Puts pressure on competitors and opens up the market to a new class of customers with a 44% reduction in pricing

January 20, 2003

4 Min Read
Force10 Slashes 10-GigE Pricing

10-Gigabit Ethernet has begun its descent -- in pricing, that is.

Tomorrow Force10 Networks Inc. will be announcing that it’s cutting its per-port pricing by 44 percent. This is the largest pricing slash the technology has seen so far.

This drop is natural and expected as the technology matures, say analysts. In fact, Gigabit Ethernet and 10/100 Ethernet pricing continues to fall quarter by quarter. Analysts and vendors agree that at this point in 10-Gbit/s development, it’s necessary to drop prices to encourage more widespread adoption of the technology.

“It’s like the DVD market,” says Steve Mullaney, vice president of marketing for Force10. “Most people weren’t willing to spend a couple of thousand dollars on one. But now you can get one at Wal-Mart for a hundred bucks, and people are putting them in every room of their house.”

Specifically, Force10 will be offering its two-port 10-Gbit/s Ethernet card for $34,000, or $17,000 per port. The E1200 can support up to 28 ports of 10-Gbit/s Ethernet in a 14-slot chassis.

Force10's Ethernet competitors have much higher pricing. Cisco Systems Inc. (Nasdaq: CSCO), the leader in Ethernet switching, is at the top of the pricing ladder. It sells its Catalyst 6500 switch for about $65,000 per port. This includes a base module that lists for about $30,000 and an optical insert that lists for $35,000. Foundry Networks Inc. (Nasdaq: FDRY) lists its 10-Gbit/s ports anywhere between $50,000 and $85,000 per port, depending on the optics. Avaya Inc. (NYSE: AV) lists for $35,000 per port.

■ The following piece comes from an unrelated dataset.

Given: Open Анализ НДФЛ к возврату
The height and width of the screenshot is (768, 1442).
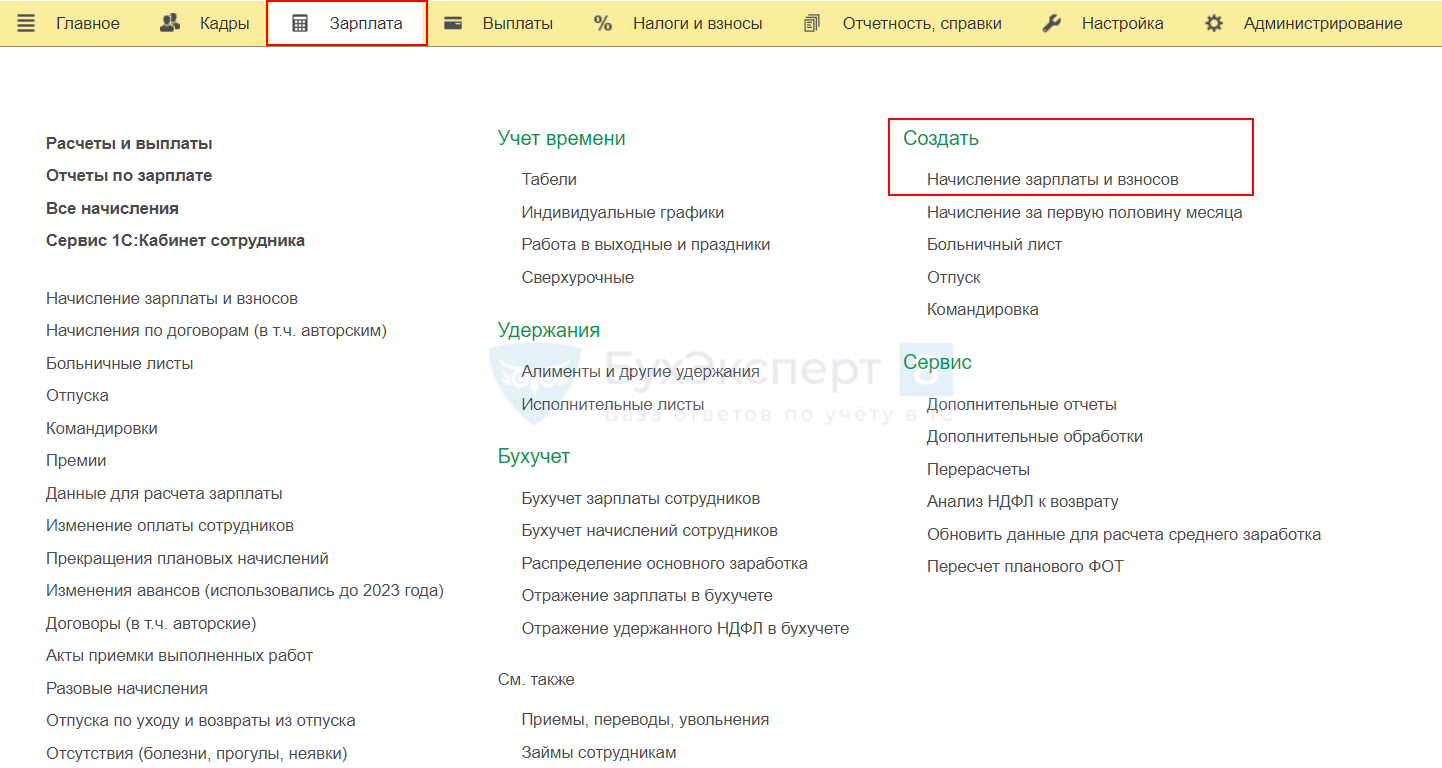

Extreme Networks Inc. (Nasdaq: EXTR), which typically competes based on cost, has already cut its pricing twice. When it first started shipping its 10-Gbit/s Ethernet solution last summer, it listed at about $60,000 per port. It subsequently lowered its price tag to $50,000 per port. Since December the company has been running a special promotional sale: $25,000 per port.

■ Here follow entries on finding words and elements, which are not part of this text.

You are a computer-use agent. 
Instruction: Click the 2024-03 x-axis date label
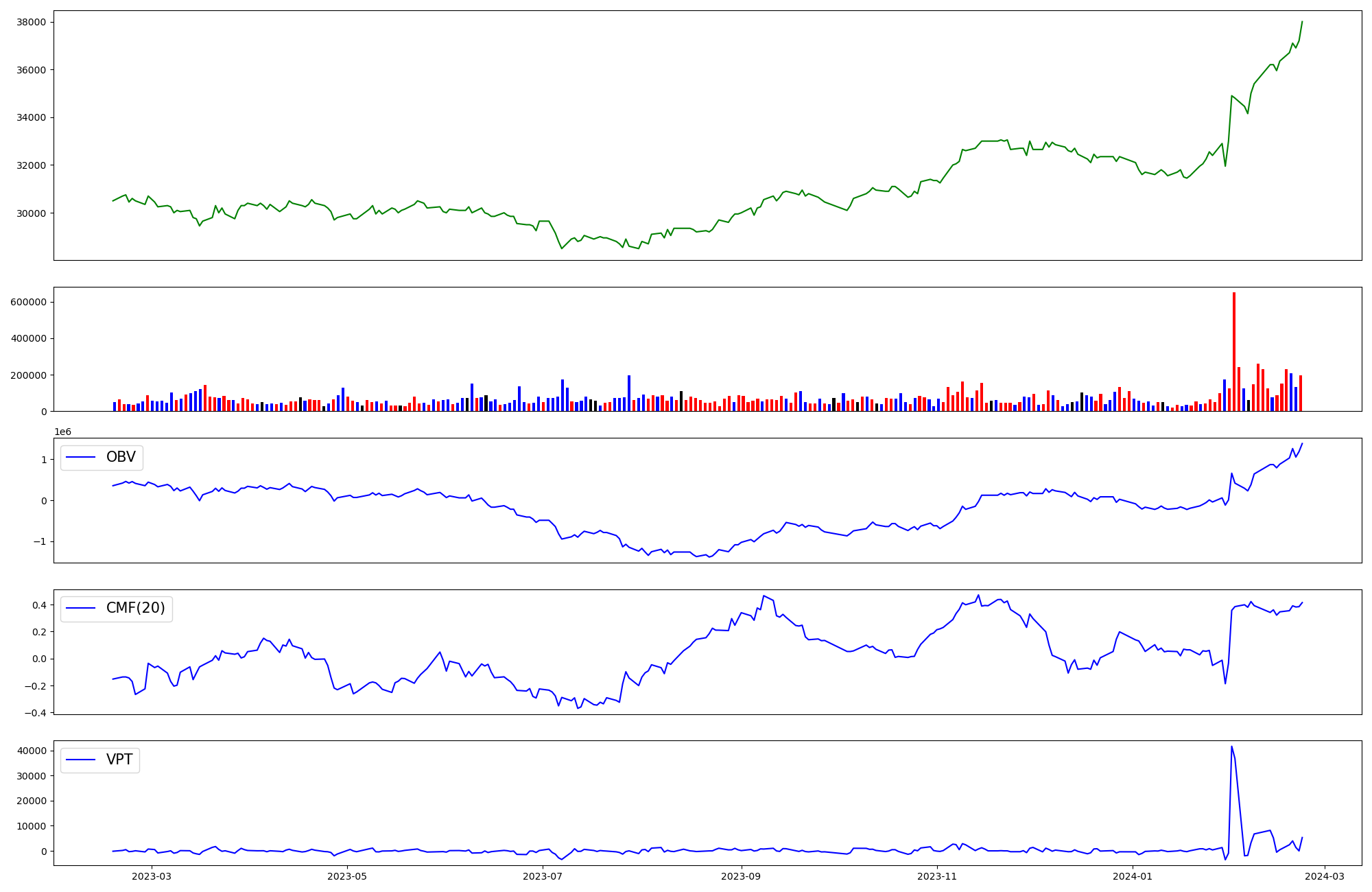(x=1325, y=876)
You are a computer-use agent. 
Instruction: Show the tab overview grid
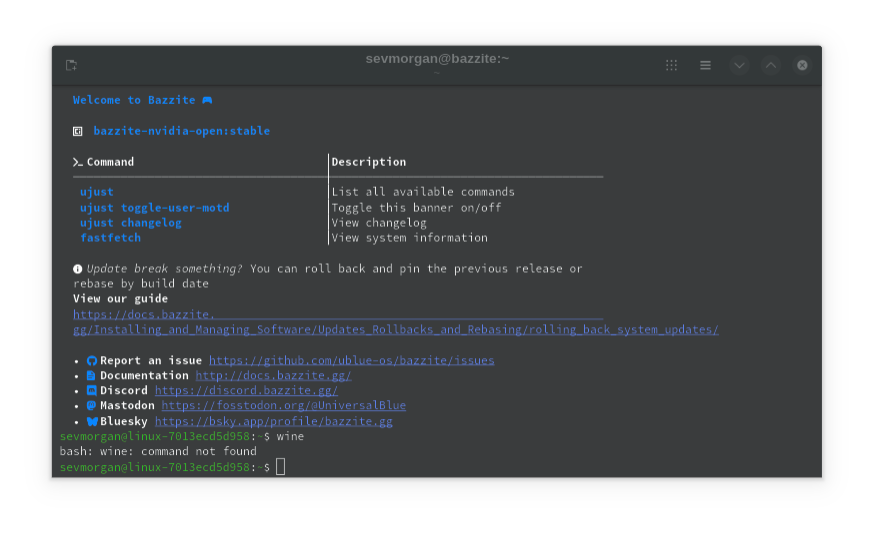pos(671,65)
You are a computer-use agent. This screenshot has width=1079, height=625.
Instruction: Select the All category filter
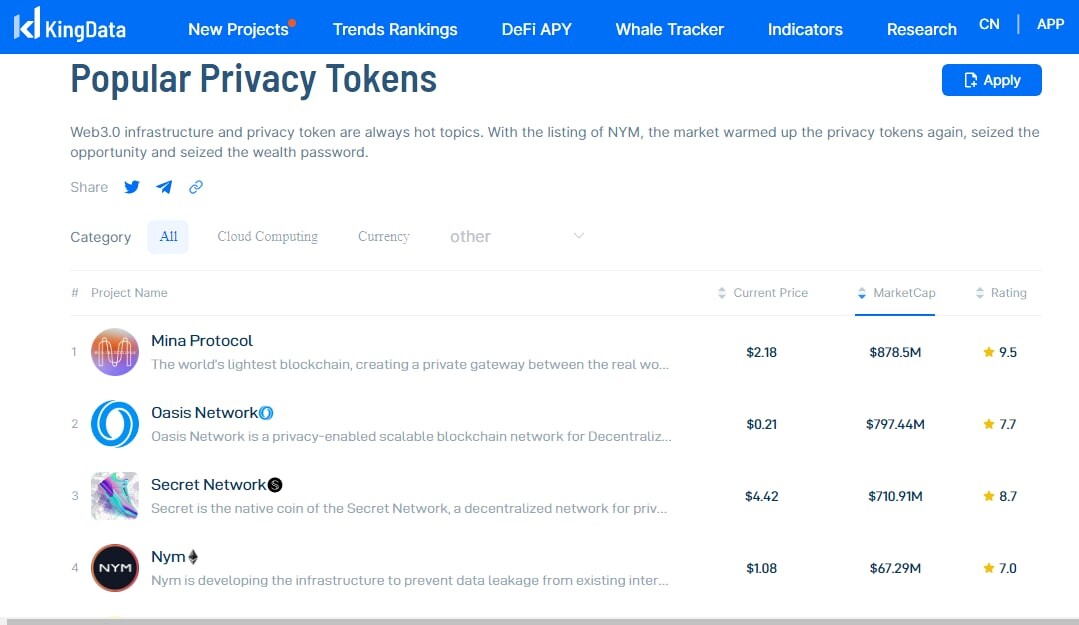[x=168, y=237]
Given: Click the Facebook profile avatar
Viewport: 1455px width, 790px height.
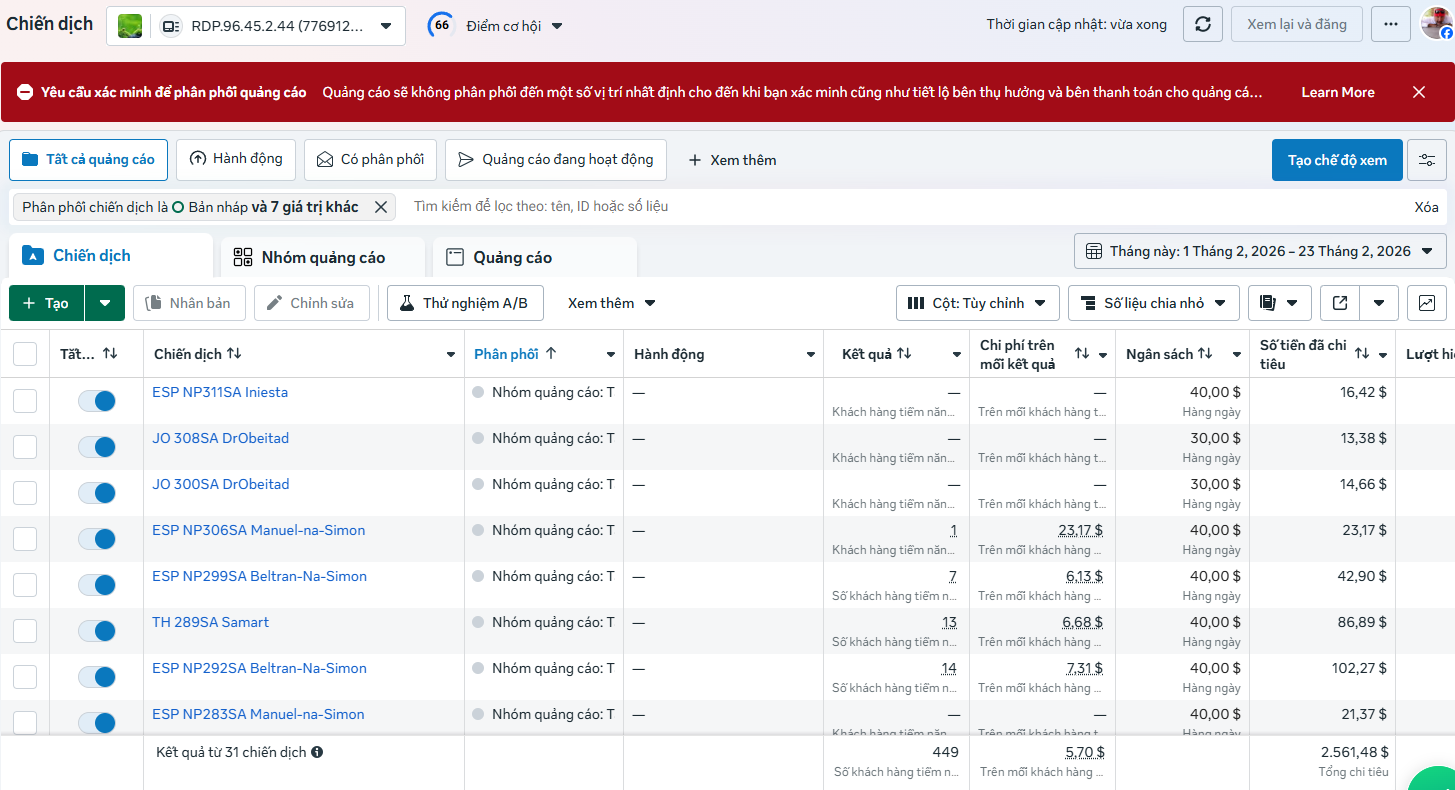Looking at the screenshot, I should (1437, 24).
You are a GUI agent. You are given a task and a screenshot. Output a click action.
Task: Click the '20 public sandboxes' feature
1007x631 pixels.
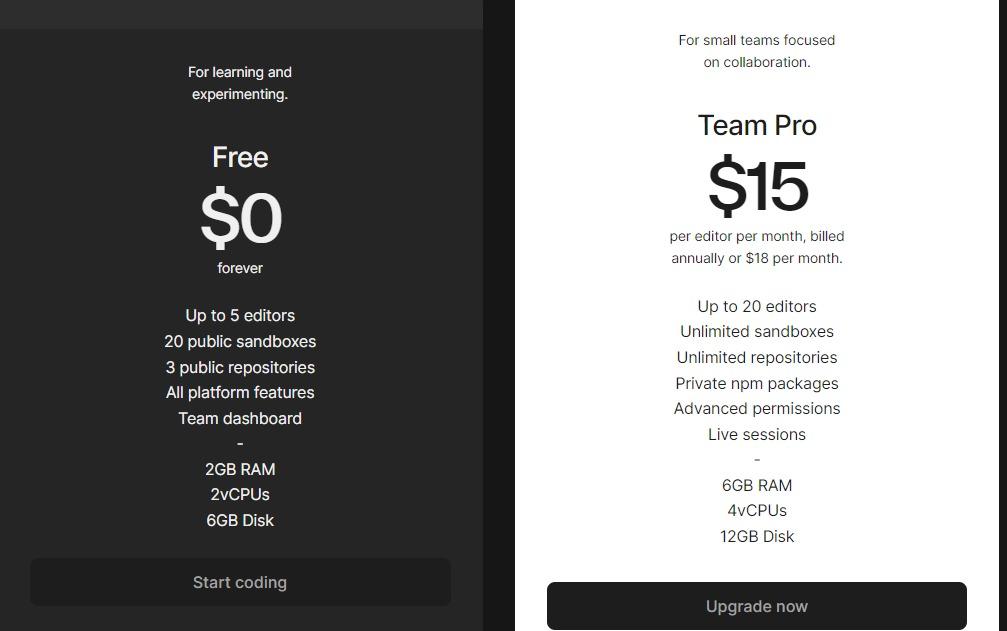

Unlike Force10, however, all these vendors only offer 10-Gbit/s Ethernet on a single-port card.

“Ethernet pricing is always a horse race,” says Michael Howard, principal analyst and founder of Infonetics Research Inc. “One vendor will take the lead, and a few months later someone else will take the lead. Even Cisco, which typically sells higher than its competition, has to lower prices in response to competitors because customers feel gouged.”

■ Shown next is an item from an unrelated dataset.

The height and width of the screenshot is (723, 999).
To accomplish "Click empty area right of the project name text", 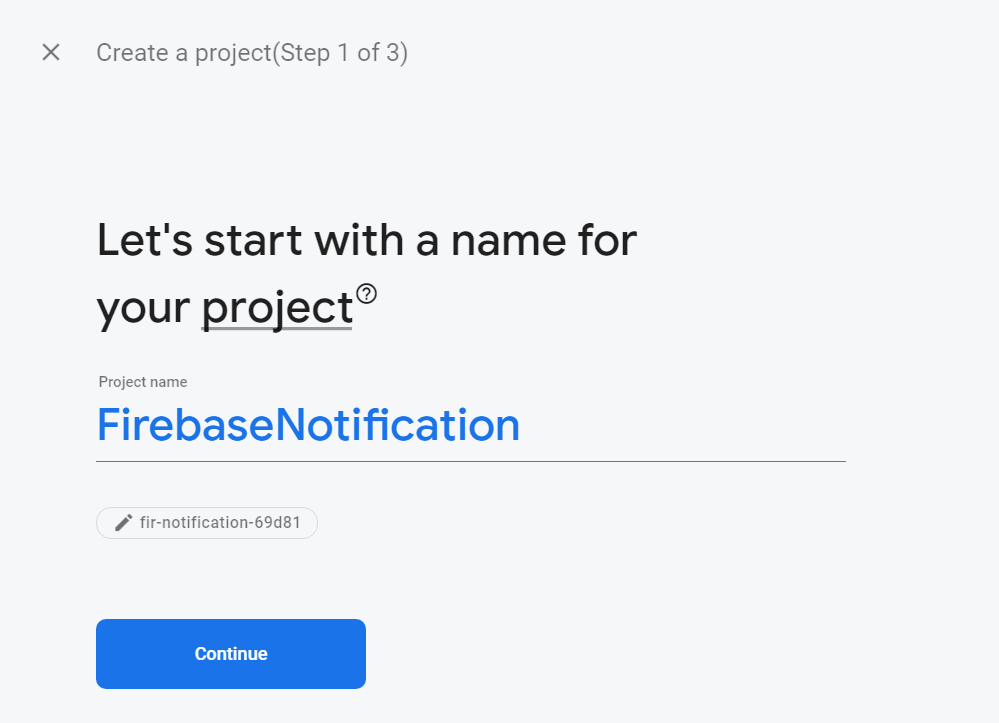I will coord(690,426).
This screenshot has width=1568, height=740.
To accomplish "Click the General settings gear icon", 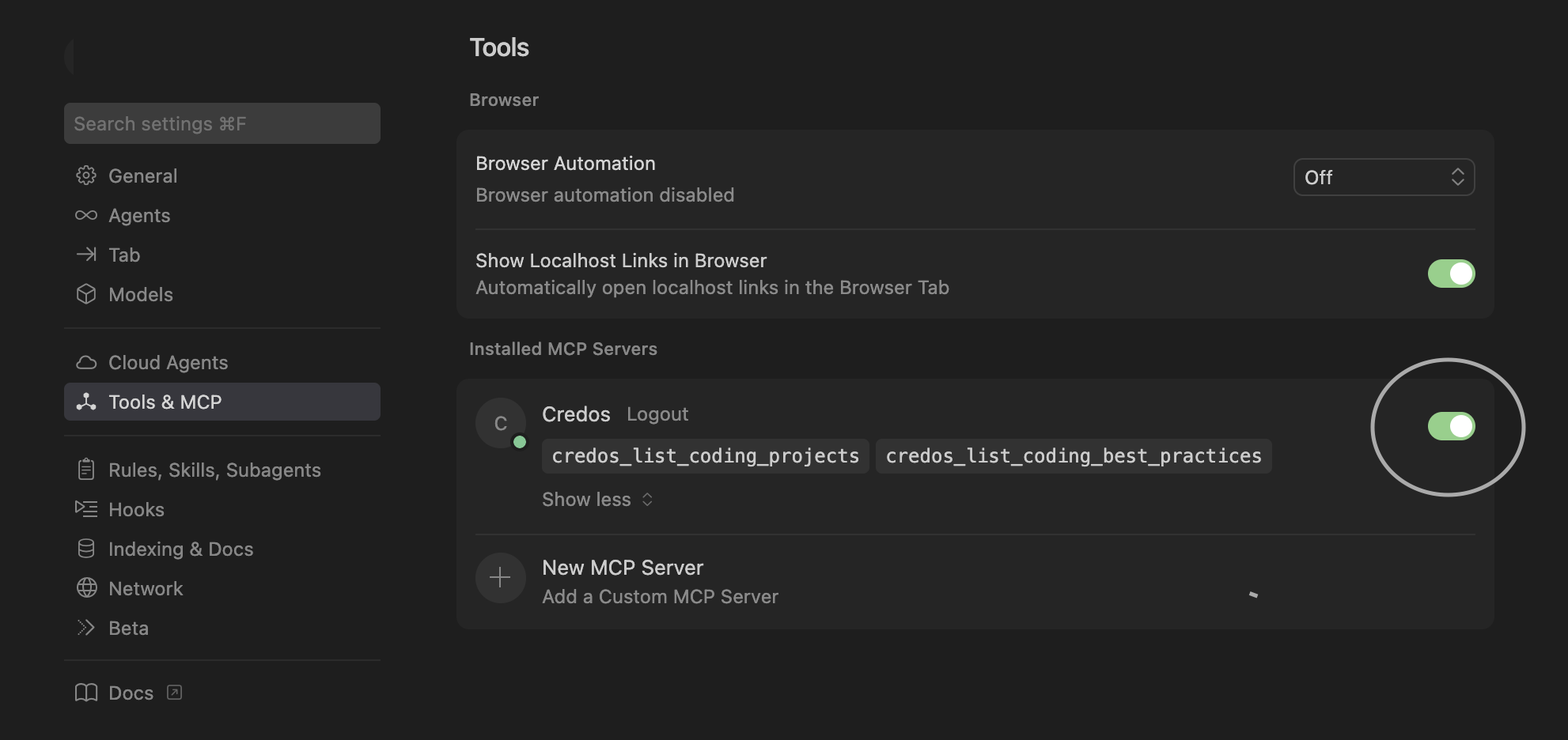I will pyautogui.click(x=87, y=176).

Force10’s advantage over its competitors is that it initially designed its product with 10-Gbit/s Ethernet switching in mind. It has designed the switch so that it could potentially handle 40 Gbit/s per line card (see First 10-Gig Ethernet Switch Arrives). All the others -- Avaya, Cisco, Extreme, and Foundry -- have bolted their 10-Gbit/s cards onto products designed for 1-Gbit/s switching. As a result, these switches don’t run at line rate, generally switching traffic at a maximum rate of 8 Gbit/s.

The fact that Force10 appears to have a technical lead makes it surprising that it's also the one cutting prices. But it's an aggressive strategy that may catch customers' eyes.

“I’m not surprised that Force10 would take the lead in pricing,” says Dave Passmore, research director at Burton Group. “The company was fortunate enough to design a product for 10-Gbit/s Ethernet from a clean piece of paper.”

But this likely won't be the end of the price war. Foundry is about to launch its second-generation 10-Gbit/s Ethernet product later this month. It will increase port density and offer true wire-rate switching for 10-Gbit/s Ethernet. It will also announce price cuts of between 10 percent and 15 percent per port. Cisco and Extreme are also expected to announce next-gen products later this year.

The current market for 10-Gbit/s Ethernet remains small. Infonetics’ Howard says that 10-Gbit/s Ethernet port sales were in the hundreds to low thousands in 2002. But he says that reduced pricing and a new generation of switches will likely boost that figure significantly in 2003. He says it wouldn’t surprise him to see sales grow to 5,000 ports this year.

Early adopters of 10-Gbit/s technology, such as supercomputing facilities and universities, have so far been the primary market for the technology. But Howard expects demand to slowly grow among enterprise customers and some service providers. Enterprise customers have already begun deploying 10-Gbit/s Ethernet in large enterprise data centers to aggregate server traffic. Some service providers in Asia and Canada are also turning toward 10-Gig to link together metro-area backbones.